我有一个要求,每当有新记录到达时,我都需要为今天计算特定值的计数。
输入记录如下:
{"Floor_Id" : "Shop Floor 1",
"HaltRecord" : {
"HaltReason" : "Danahydraulic Error",
"Severity" : "Low",
"FaultErrorCategory" : "Docked",
"NonFaultErrorCategory" : null
},
"Description" : "Forklift",
"Category" : {
"Type" : "Halt",
"End_time" : NumberLong(2018-02-13T12:00:01),
"Start_time" : NumberLong(2018-02-13T12:00:00)
},
"Asset_Id" : 123,
"isError" : "y",
"Timestamp": 2018-02-13T12:00:01}
输出响应应类似于:
{
"Floor_Id": "Galileo_001",
"Error_Category": [
{
"Category": "Operator Error",
"DataPoints":
{
"NumberOfErrors": 20,
"Date": 2018-02-13
}
},
{
"Category": "Dana Hydraulic Error",
"DataPoints": {
"NumberOfErrors": 15,
"Date": 2018-02-13
}
}
]
}
到目前为止,我正在从Kafka中读取记录,提取适当的字段并在数据框上应用过滤器。
val stream = KafkaUtils.createDirectStream[String, String](
ssc,
PreferConsistent,
Subscribe[String, String](topics, kafkaParam)
)
val schema = StructType(Seq(StructField("Floor_Id",StringType,true),
StructField("Category",StructType(Seq(StructField("Type",StringType,true),
StructField("EndTime",LongType,true),StructField("StartTime",LongType,true))),true),
StructField("HaltRecord",StructType(Seq(StructField("HaltReason",StringType,true),
StructField("Severity",StringType,true),StructField("FaultErrorCategory",StringType,true),StructField("NonFaultErrorCategory",StringType,true))),true),
StructField("Timestamp",StringType,true),
StructField("Asset_Id",IntegerType,true),
StructField("Description",StringType,true)

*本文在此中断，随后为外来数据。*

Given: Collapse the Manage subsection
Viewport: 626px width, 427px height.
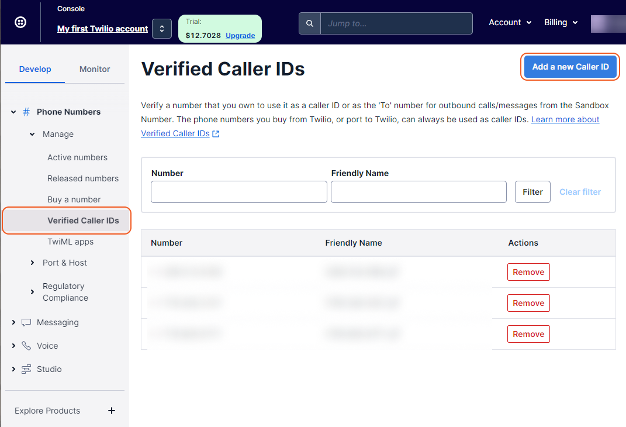Looking at the screenshot, I should pos(33,134).
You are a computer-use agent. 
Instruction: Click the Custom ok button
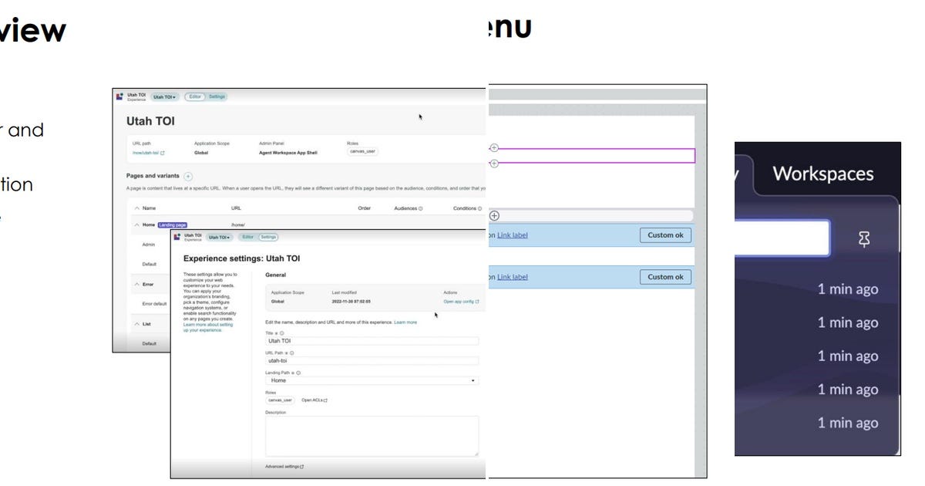[664, 235]
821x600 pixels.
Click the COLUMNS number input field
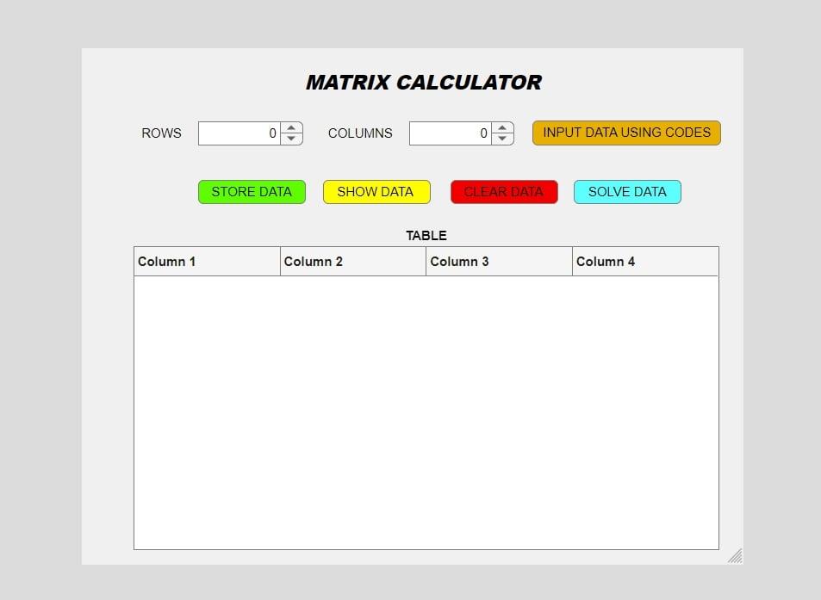(x=452, y=133)
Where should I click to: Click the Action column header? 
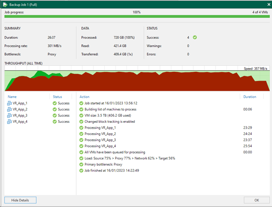pyautogui.click(x=84, y=97)
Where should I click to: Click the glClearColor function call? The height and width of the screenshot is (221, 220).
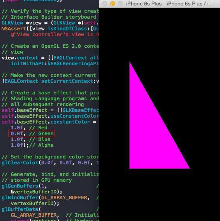pyautogui.click(x=50, y=163)
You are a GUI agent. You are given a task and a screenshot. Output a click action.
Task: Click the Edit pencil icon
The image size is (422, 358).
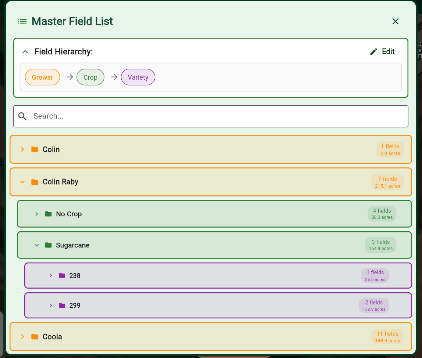(374, 51)
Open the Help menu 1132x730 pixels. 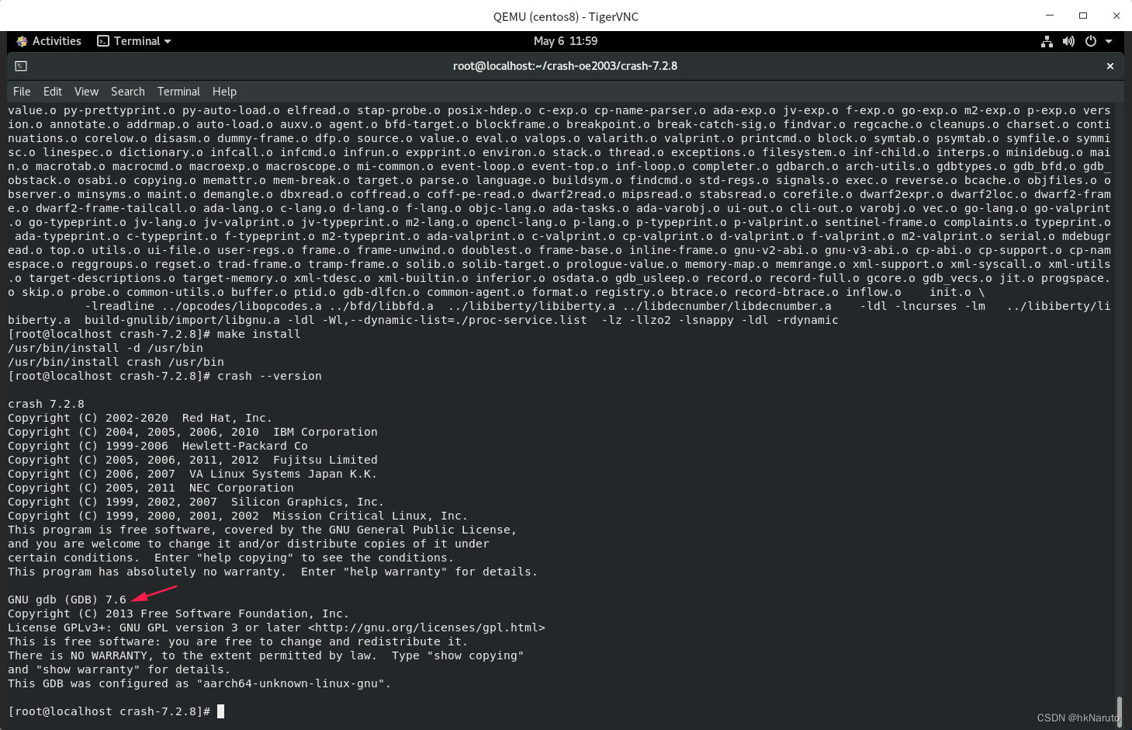click(x=223, y=91)
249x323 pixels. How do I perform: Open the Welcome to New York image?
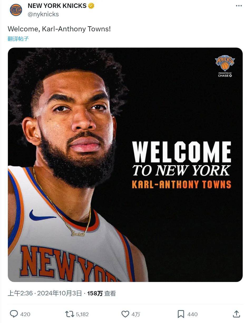click(125, 165)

StructField("IsError",StringType,true)
stream.foreachRDD { rddRaw =>
val rdd = rddRaw.map(_.value.toString()) // or rddRaw.map(_._2)

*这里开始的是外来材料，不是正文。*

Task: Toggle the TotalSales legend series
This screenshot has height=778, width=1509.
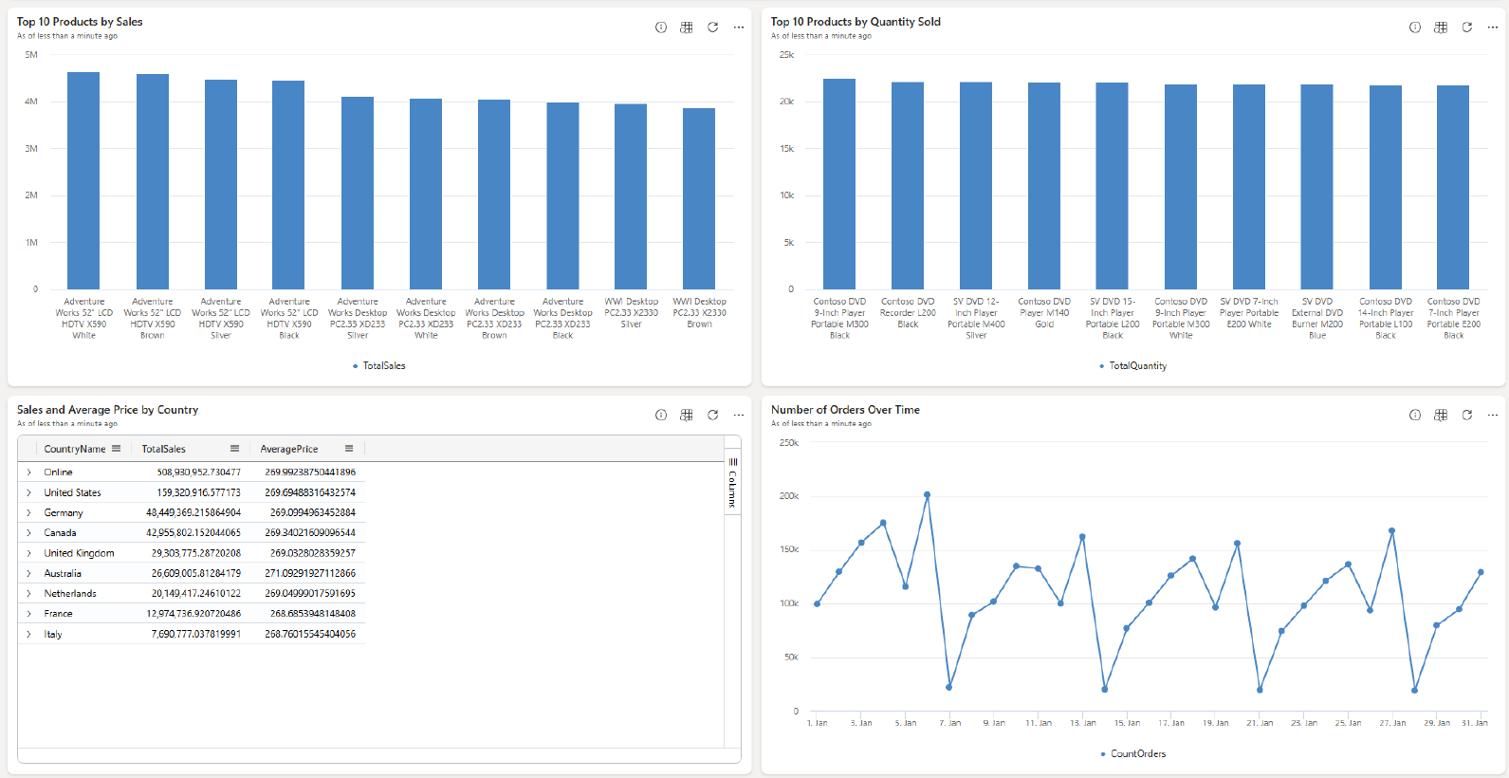Action: [383, 366]
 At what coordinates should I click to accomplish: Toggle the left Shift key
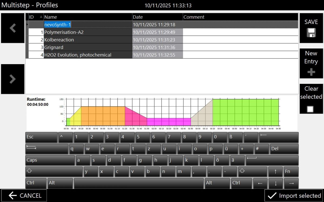54,172
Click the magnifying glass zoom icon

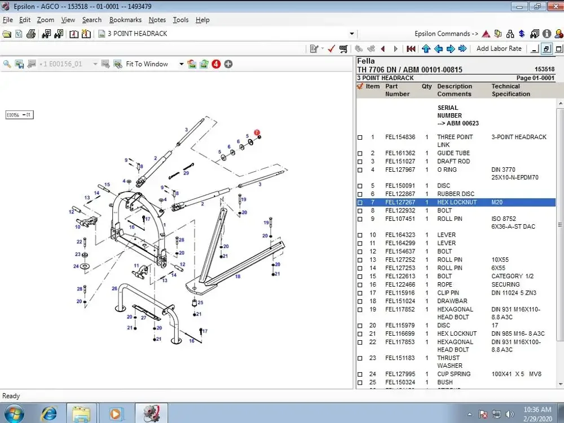tap(7, 64)
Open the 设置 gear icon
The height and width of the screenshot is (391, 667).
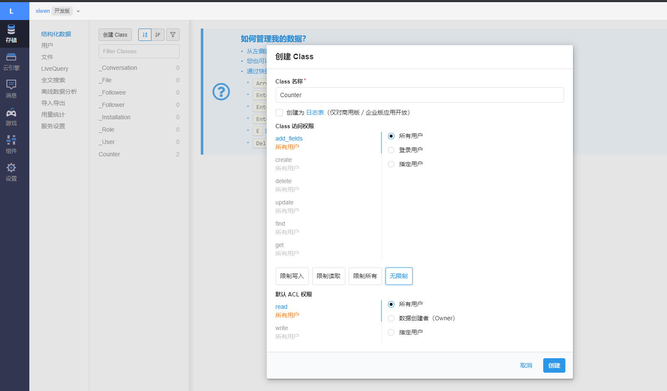[11, 172]
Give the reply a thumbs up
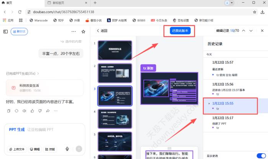Viewport: 268px width, 159px height. pyautogui.click(x=32, y=111)
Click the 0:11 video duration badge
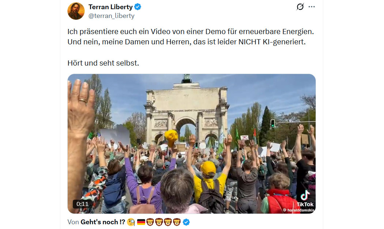The image size is (384, 229). click(x=82, y=204)
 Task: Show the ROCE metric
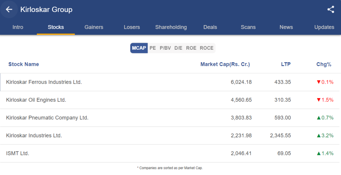click(x=207, y=48)
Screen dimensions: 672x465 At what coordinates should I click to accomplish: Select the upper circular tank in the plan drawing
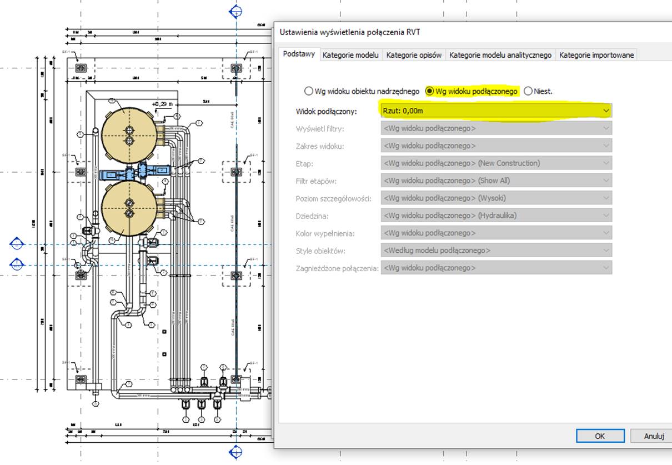129,133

val linesDataFrame=rdd.toDF("value")
val result =linesDataFrame.withColumn("value", from_json($"value", schema))
.select($"value.Floor_Id",$"value.IsError", $"value.Category.Type", $"value.Timestamp", $"value.HaltRecord.HaltReason")
val errorResult = result.map(row => (row.getString(0),row.getString(1),row.getString(2),row.getString(3),row.getString(4)))
.filter(x=> (x._1 == "Shop Floor 1" && x._2 == "y" && x._3 == "Halt"))
.map(x => (x._5,1L))
println(errorResult)
//println(errorResult.getClass) //Dataset
result.printSchema()
errorResult.show()
}
需要有关如何进一步进行操作的建议,以便我可以汇总并继续更新当天的状态,并在第二天重置状态。